TASK OBJECTIVE:
Pick out and copy each line in the material below that contains the word "answer", matching case exactly.

(Stored data)
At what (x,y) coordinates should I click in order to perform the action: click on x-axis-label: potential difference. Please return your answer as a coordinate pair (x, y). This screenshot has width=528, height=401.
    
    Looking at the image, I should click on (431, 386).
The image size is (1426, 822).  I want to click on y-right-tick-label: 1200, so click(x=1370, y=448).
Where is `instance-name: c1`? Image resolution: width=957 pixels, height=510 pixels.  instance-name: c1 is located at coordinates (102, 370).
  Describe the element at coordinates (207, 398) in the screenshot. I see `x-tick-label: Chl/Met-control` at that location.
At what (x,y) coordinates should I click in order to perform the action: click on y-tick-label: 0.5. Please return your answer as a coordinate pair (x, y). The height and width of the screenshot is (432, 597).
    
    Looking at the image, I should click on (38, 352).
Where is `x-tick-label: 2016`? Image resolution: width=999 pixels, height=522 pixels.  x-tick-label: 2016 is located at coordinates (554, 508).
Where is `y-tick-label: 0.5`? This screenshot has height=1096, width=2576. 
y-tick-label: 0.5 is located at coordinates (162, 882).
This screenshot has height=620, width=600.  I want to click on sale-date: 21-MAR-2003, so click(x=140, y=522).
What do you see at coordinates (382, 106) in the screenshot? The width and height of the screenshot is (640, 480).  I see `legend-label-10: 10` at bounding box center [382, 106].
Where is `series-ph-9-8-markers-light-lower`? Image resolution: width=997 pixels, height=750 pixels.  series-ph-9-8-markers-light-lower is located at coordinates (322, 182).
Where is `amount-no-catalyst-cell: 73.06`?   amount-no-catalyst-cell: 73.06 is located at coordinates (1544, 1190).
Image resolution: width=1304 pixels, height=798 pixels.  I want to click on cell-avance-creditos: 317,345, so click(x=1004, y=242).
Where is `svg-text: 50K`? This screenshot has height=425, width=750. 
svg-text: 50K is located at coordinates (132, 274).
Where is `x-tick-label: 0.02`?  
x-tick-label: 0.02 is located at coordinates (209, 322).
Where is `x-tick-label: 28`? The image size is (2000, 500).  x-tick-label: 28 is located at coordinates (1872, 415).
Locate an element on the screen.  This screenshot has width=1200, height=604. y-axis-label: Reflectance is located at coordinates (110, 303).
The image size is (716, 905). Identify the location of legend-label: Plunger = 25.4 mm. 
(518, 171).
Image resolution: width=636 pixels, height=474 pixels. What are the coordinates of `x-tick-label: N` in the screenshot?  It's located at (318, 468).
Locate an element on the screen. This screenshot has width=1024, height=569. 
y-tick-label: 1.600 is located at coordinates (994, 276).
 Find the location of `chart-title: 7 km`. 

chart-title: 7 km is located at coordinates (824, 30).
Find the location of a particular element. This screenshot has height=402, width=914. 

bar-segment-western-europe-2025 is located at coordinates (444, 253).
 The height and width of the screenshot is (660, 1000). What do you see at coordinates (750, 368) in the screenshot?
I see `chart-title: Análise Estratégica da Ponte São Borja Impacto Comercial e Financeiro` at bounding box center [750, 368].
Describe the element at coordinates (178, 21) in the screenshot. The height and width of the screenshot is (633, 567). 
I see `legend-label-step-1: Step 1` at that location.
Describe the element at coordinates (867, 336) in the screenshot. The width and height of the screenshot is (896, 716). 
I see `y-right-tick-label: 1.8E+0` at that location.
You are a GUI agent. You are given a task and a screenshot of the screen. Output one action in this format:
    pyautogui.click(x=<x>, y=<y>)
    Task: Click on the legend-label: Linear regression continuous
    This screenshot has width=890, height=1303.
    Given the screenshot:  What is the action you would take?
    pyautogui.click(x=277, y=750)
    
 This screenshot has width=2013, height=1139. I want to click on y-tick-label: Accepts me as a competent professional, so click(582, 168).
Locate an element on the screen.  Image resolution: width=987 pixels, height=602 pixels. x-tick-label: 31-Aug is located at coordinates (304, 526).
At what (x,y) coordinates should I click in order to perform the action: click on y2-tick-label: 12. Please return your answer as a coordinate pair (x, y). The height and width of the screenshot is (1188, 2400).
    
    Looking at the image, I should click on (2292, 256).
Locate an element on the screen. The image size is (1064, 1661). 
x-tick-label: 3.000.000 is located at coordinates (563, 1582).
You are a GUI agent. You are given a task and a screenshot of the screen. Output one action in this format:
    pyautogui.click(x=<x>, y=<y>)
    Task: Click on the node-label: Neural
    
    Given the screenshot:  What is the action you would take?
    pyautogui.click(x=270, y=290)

THE COMPLETED TASK:
At what (x,y) coordinates should I click in order to perform the action: click on x-axis-label: potential difference. Please return your answer as a coordinate pair (x, y). This screenshot has width=528, height=401.
At what (x,y) coordinates should I click in order to perform the action: click on y-tick-label: 0.5. Please return your answer as a coordinate pair (x, y). The height and width of the screenshot is (432, 597).
At what (x,y) coordinates should I click in order to perform the action: click on y2-tick-label: 12. Please return your answer as a coordinate pair (x, y). The height and width of the screenshot is (1188, 2400).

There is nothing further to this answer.